- **Directions**
From the first line to the last, repeat the data below exactly.

- **Data in this exercise**
▶

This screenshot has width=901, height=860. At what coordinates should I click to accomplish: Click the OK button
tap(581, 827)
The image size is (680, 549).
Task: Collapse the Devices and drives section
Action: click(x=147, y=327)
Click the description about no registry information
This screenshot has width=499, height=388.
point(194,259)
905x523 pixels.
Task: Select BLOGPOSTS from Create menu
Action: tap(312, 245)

◀

- **Task output**
This screenshot has width=901, height=860. At what coordinates should I click to accomplish: Click the OK button
tap(581, 827)
The image size is (680, 549).
Task: Collapse the Devices and drives section
Action: click(x=147, y=327)
Click the description about no registry information
This screenshot has width=499, height=388.
point(194,259)
905x523 pixels.
Task: Select BLOGPOSTS from Create menu
Action: tap(312, 245)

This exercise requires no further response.